WASHINGTON, D.C.—Phillip Basil, Director of Banking Policy, issued the following statement in connection with the Basel Committee on Banking Supervision’s finalization of its principles around the management of climate-related financial risks:
“The Basel Committee on Banking Supervision (the Committee) is responsible for setting international standards for banking institutions, and we welcomed the opportunity to comment on and then meet with and discuss with the staff its proposed principles regarding the management of climate-related financial risks. The finalized principles, released on June 15, are largely similar to the proposed version, but two key additions that we advocated for were included to enhance supervisory expectations for climate risk management.
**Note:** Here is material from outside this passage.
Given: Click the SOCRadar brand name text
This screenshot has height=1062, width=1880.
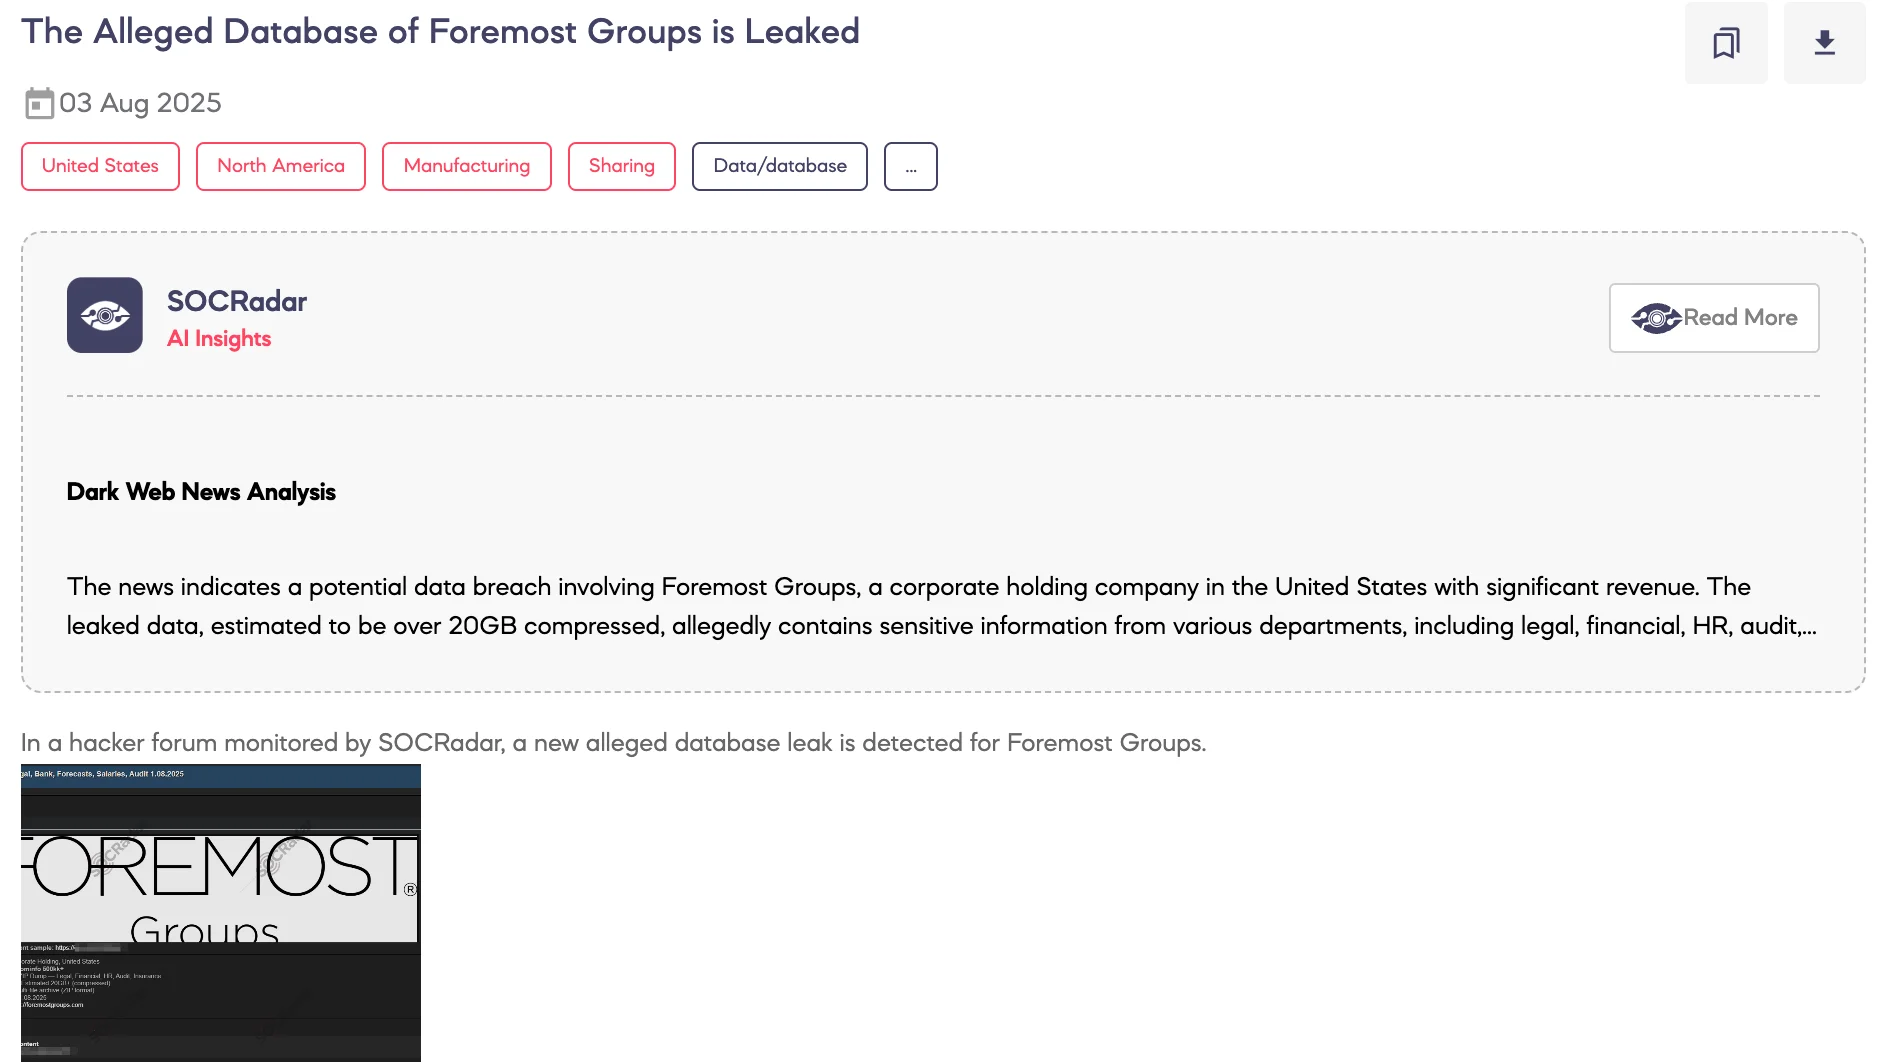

“This is very important because these principles will serve as the foundation for the incorporation of climate-related risks into banks’ risk management processes as well as in setting the expectations of the markets and public around those risks. Our first suggestion was to add the expectation that banks incorporate any public commitments related to the management of their climate-related exposures into their risk management processes. This had been proposed by the Office of the Comptroller of the Currency in their principles and raised to the Committee’s attention in our comment letter. The second suggestion was for the Committee to strengthen the language around scenario analysis expectations, particularly regarding banks’ design of climate scenarios.
“With the Committee principles as a minimum standard, the U.S. federal banking agencies now must work together quickly to put in place their own principles related to the management of climate-related risks. Such action is necessary to ensure these risks are appropriately addressed by U.S. banks to further a safe and sound banking system and overall financial stability to protect hardworking Americans as the risks from climate change evolve.”